__What you need to do__:
Can you write out the text lines of the material below exactly, leaving the pictures out?

__Input__:
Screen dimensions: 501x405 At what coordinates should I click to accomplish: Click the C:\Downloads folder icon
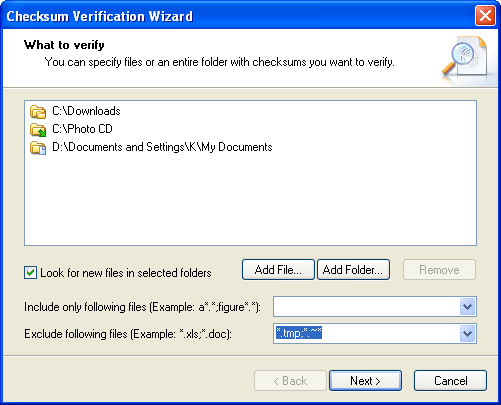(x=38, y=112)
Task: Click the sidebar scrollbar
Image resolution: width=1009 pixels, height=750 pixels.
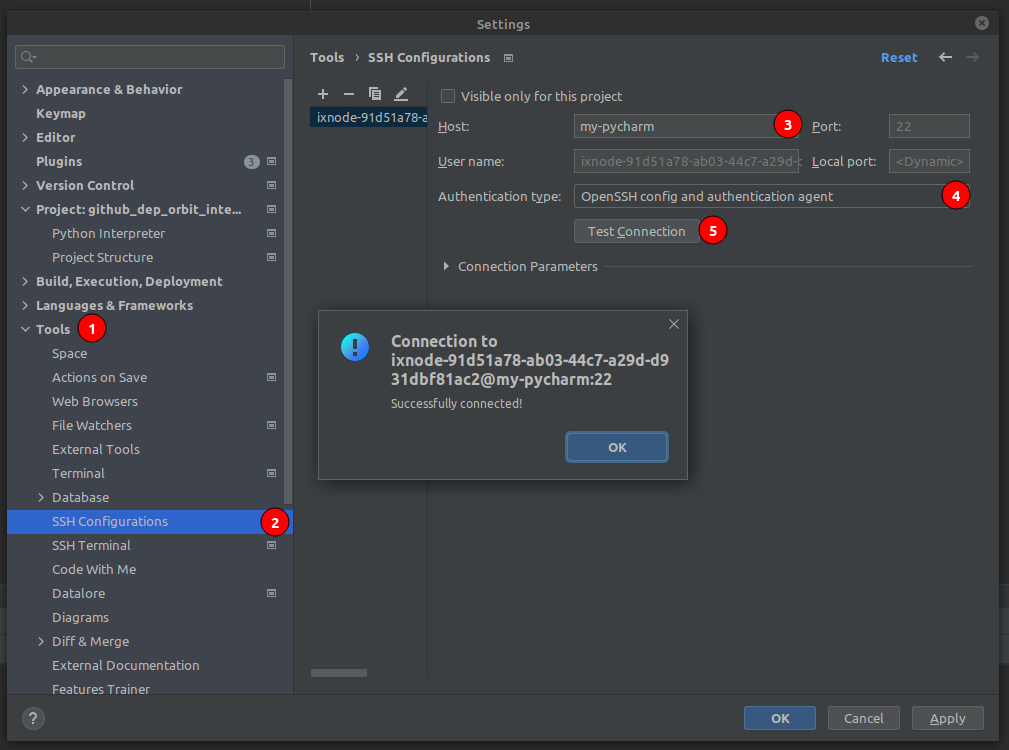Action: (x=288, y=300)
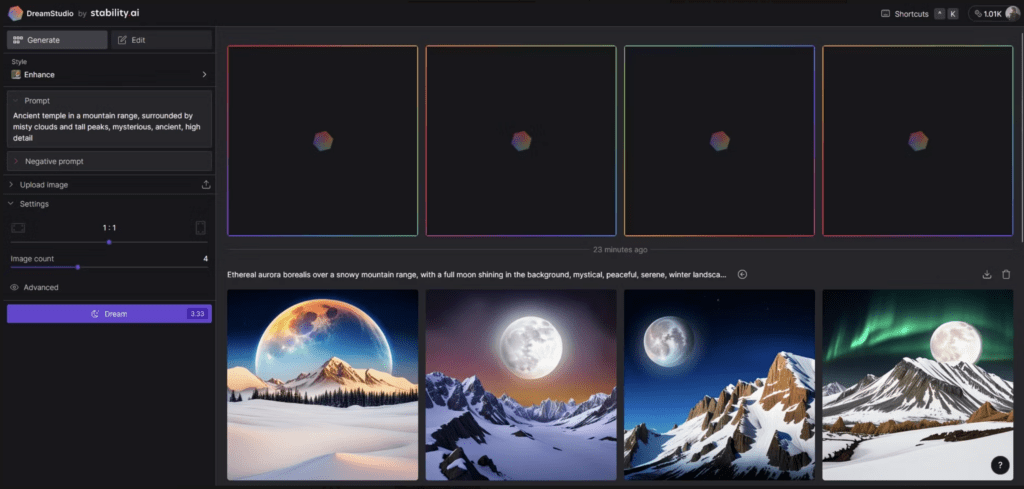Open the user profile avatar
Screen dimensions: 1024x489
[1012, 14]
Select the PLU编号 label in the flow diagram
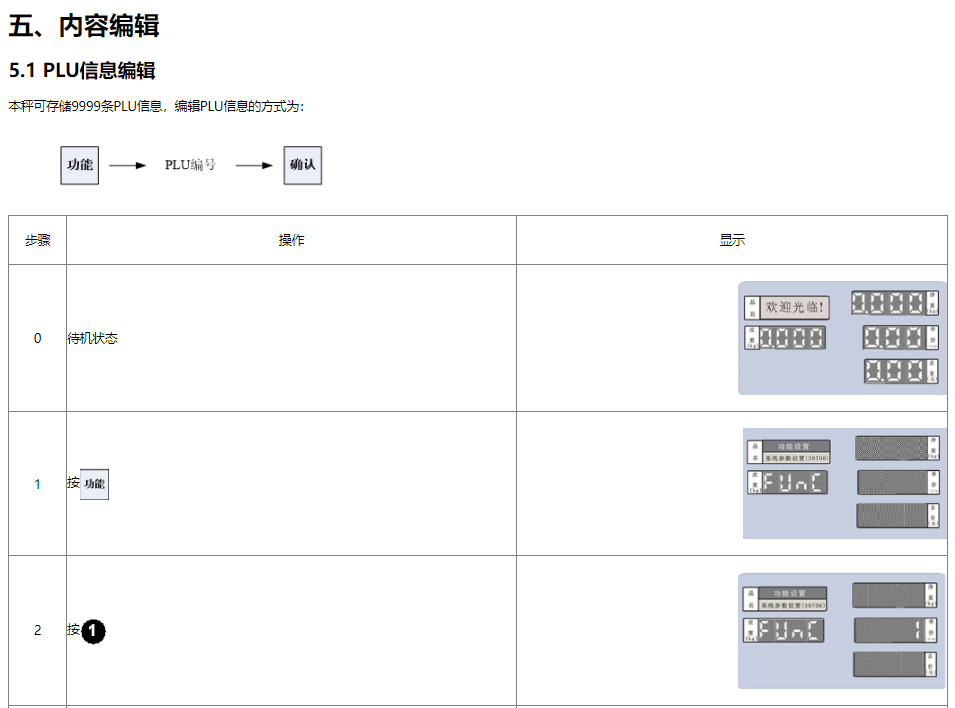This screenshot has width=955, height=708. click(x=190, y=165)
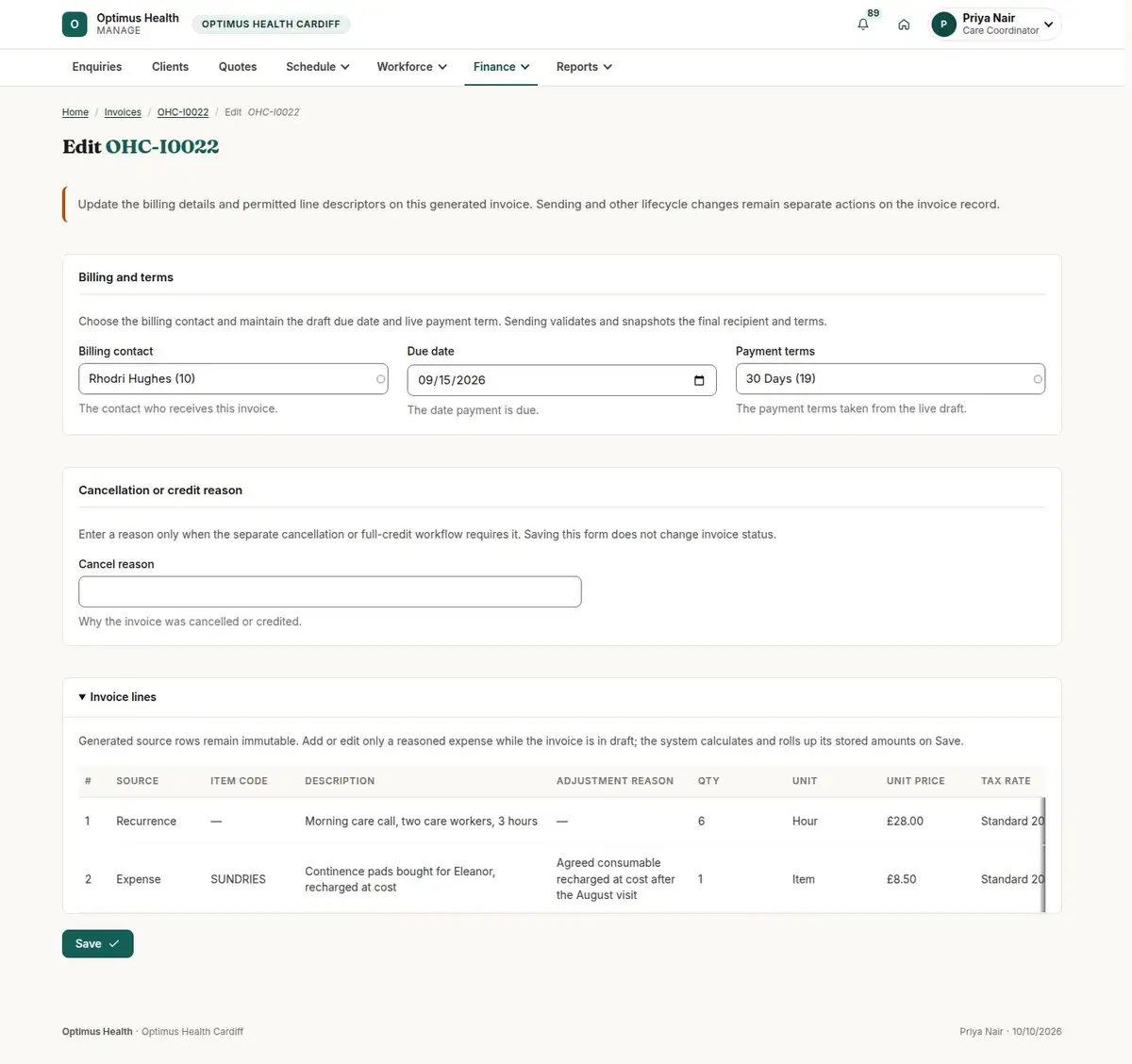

__Response for this exercise__:
Screen dimensions: 501x405 At what coordinates should I click to accomplish: Click the C:\Downloads folder icon
(x=38, y=112)
Task: Click the sidebar scrollbar
Image resolution: width=1009 pixels, height=750 pixels.
Action: (x=288, y=300)
Open the user profile avatar
Screen dimensions: 1024x489
[1012, 14]
Select the PLU编号 label in the flow diagram
This screenshot has width=955, height=708. click(x=190, y=165)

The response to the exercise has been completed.